***** PROVIDED DATA
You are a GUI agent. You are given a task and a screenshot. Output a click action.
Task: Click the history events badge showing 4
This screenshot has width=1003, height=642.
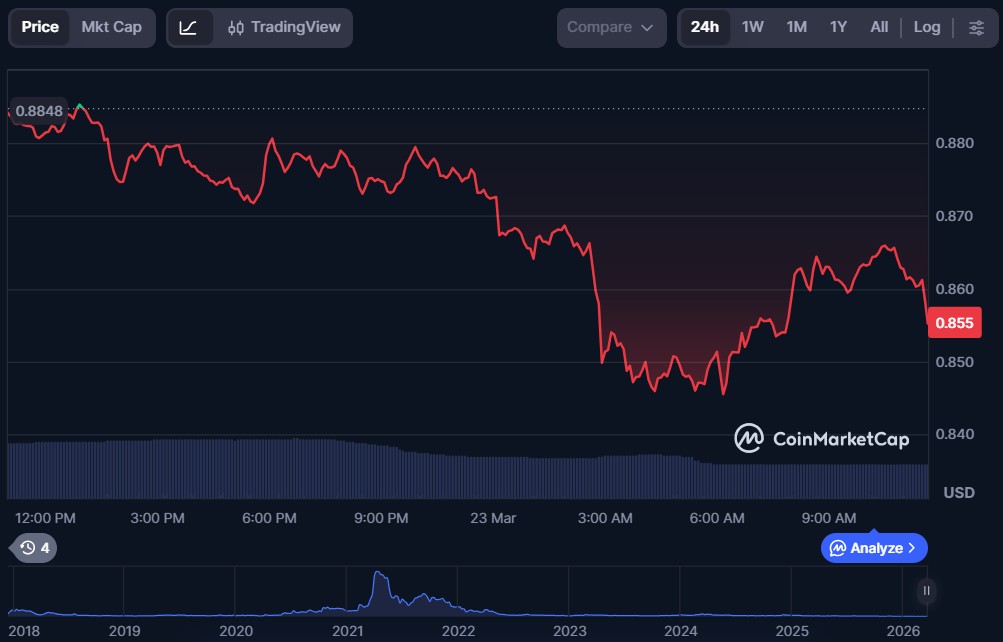(x=35, y=547)
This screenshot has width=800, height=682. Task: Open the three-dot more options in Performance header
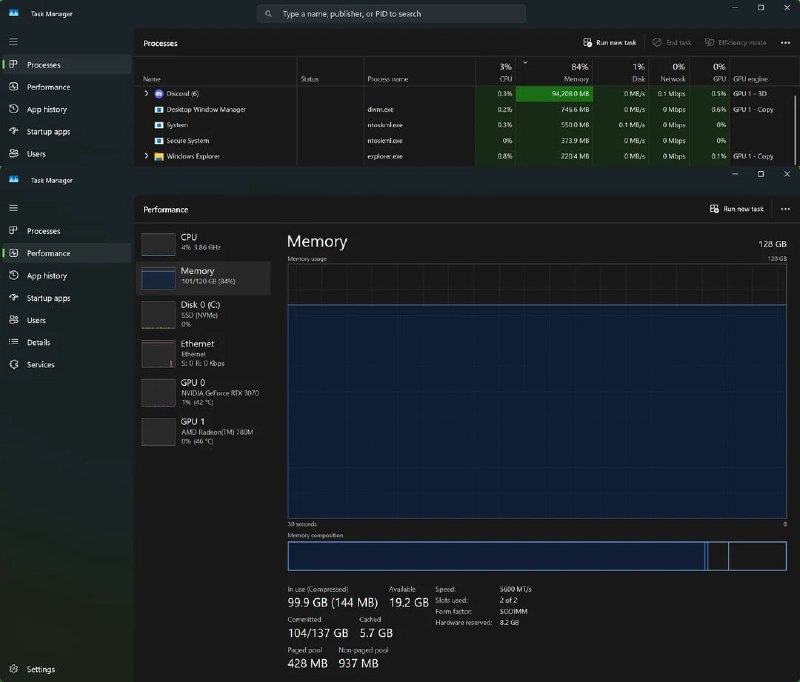tap(785, 209)
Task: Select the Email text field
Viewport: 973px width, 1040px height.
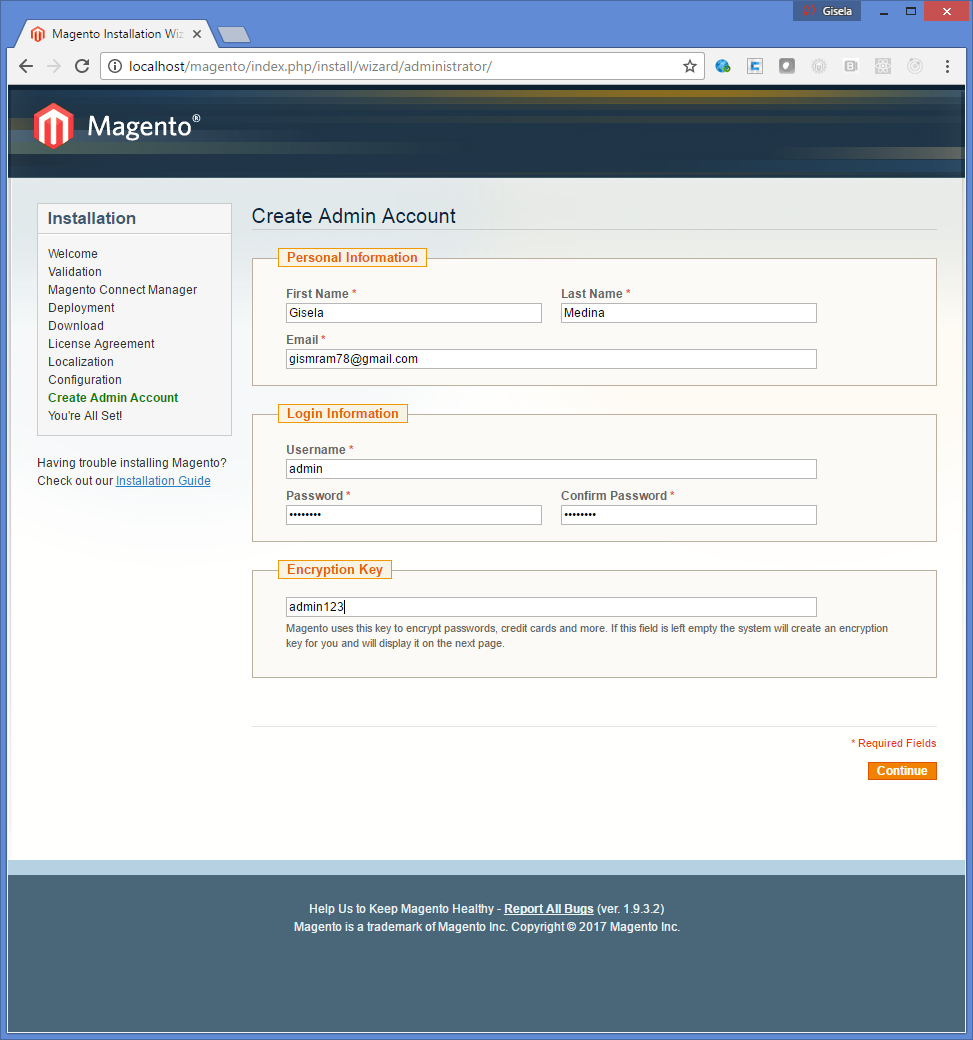Action: [x=551, y=359]
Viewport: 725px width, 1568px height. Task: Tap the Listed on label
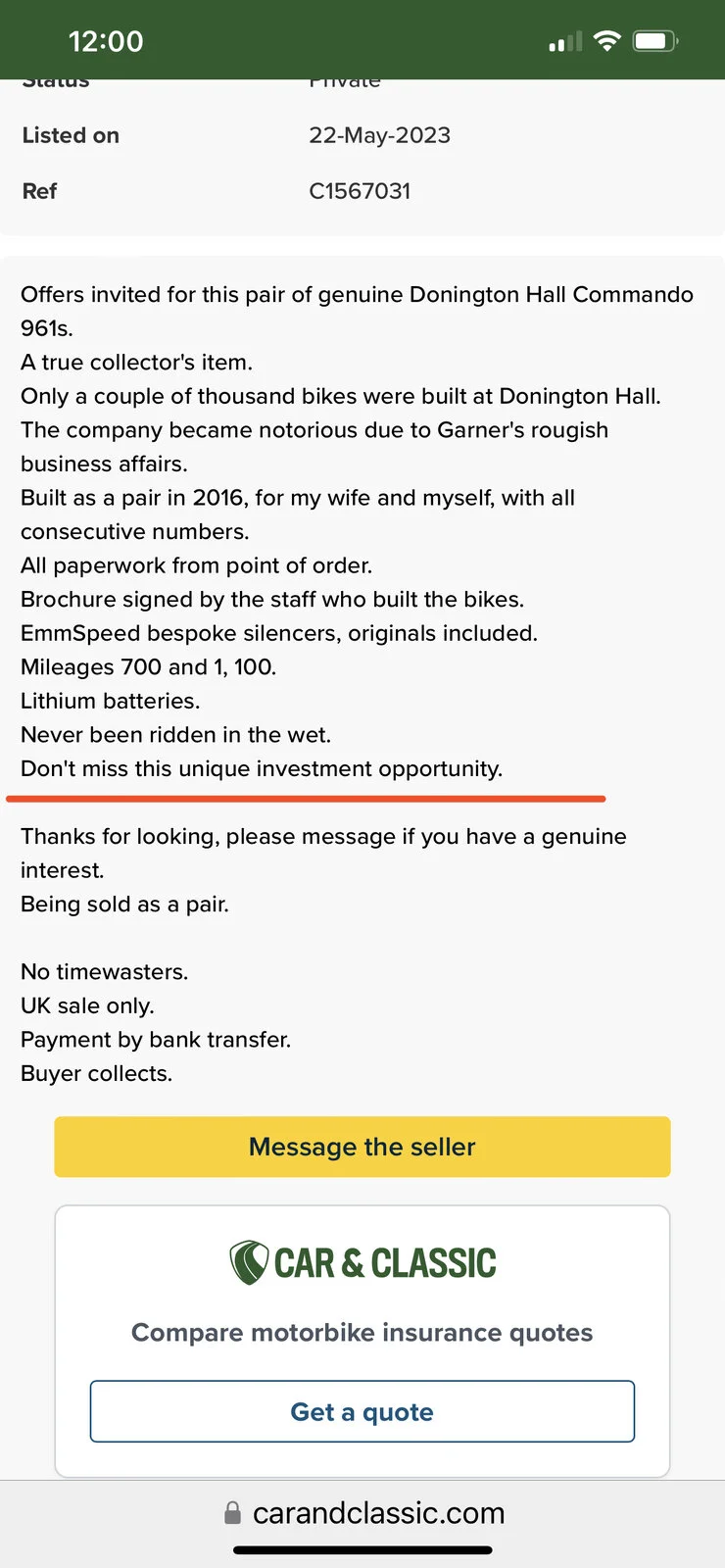(x=71, y=135)
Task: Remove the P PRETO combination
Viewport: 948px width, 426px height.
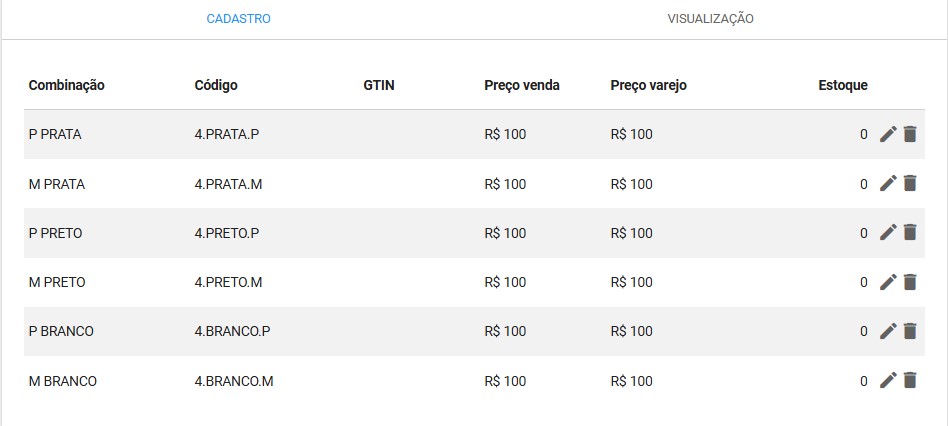Action: pos(910,233)
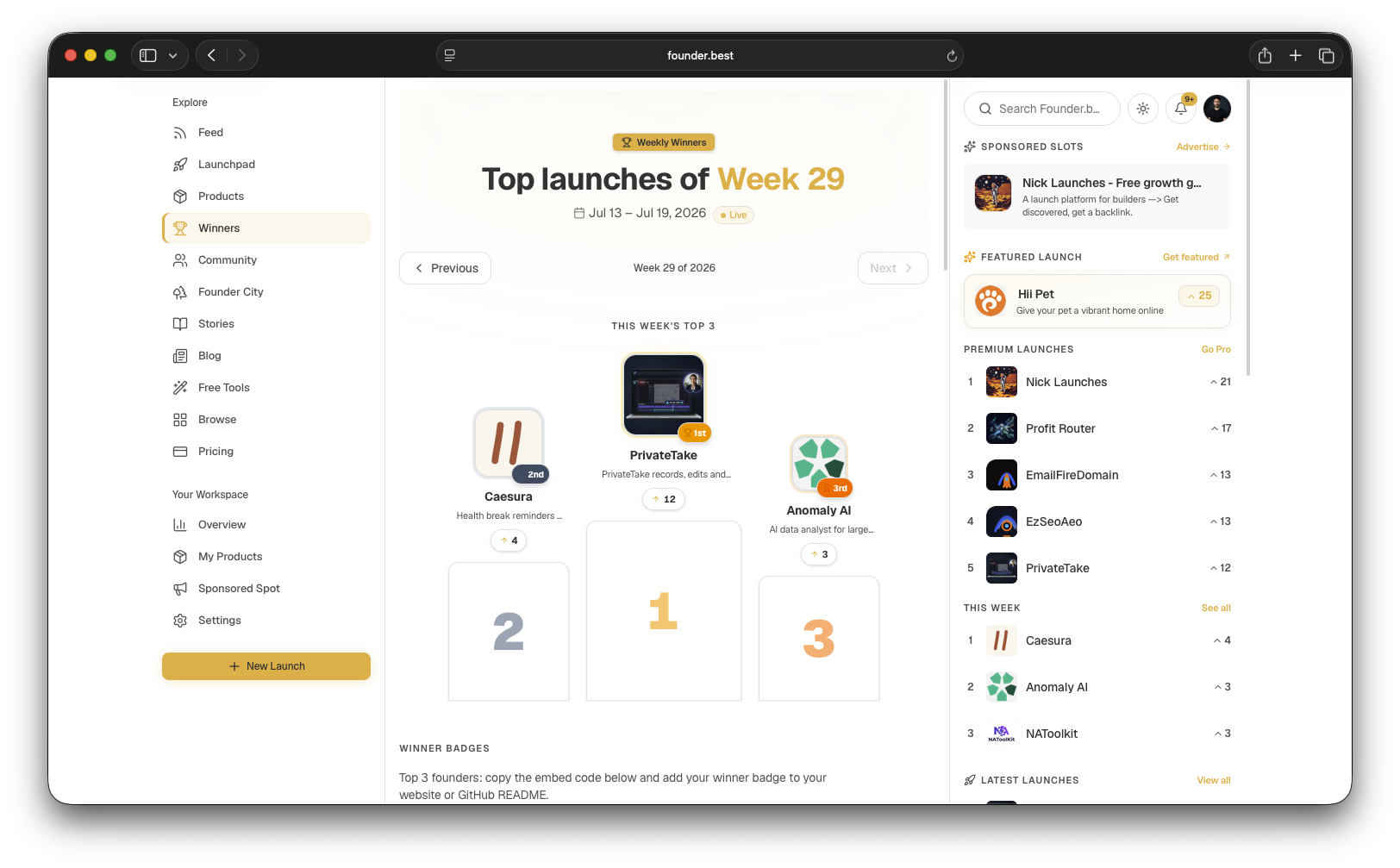Click the page reload icon in address bar
This screenshot has height=868, width=1400.
click(x=952, y=56)
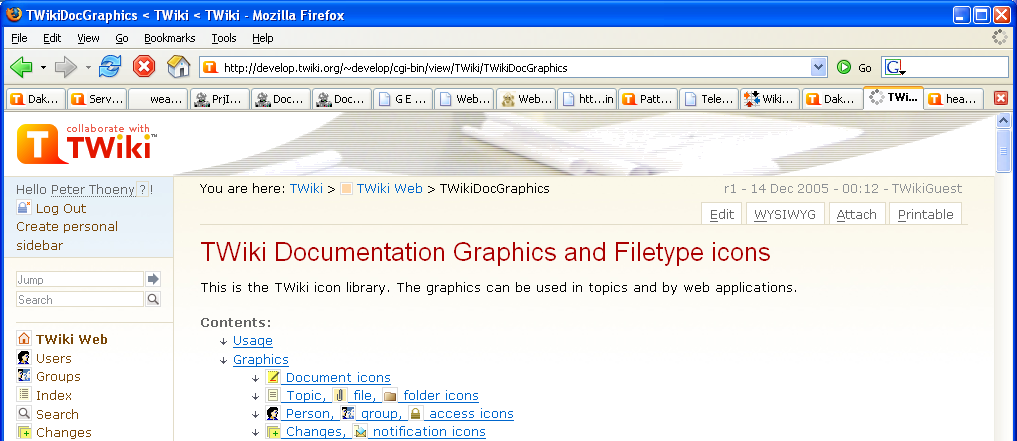Screen dimensions: 1017x441
Task: Open the Back history dropdown arrow
Action: point(43,68)
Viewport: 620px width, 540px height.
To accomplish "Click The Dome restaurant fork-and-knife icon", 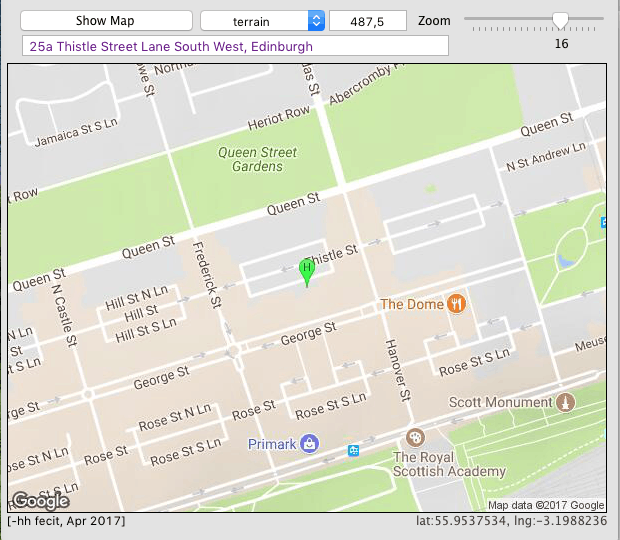I will (457, 304).
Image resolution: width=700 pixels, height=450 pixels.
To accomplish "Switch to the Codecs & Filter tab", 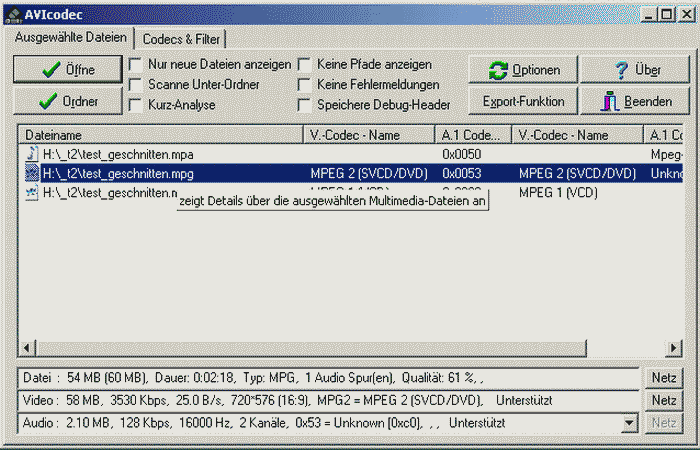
**********
ACTIVITY:
Print exactly the lines above that run from the one with "Task: Click the" down to the one with "Task: Remove the P PRETO combination", and omit the pictures.

TASK RESULT:
Task: Click the history events badge showing 4
This screenshot has width=1003, height=642.
(x=35, y=547)
This screenshot has width=800, height=682. Task: Open the three-dot more options in Performance header
tap(785, 209)
Task: Select the Email text field
Viewport: 973px width, 1040px height.
Action: [x=551, y=359]
Viewport: 725px width, 1568px height. Task: Tap the Listed on label
(x=71, y=135)
Task: Remove the P PRETO combination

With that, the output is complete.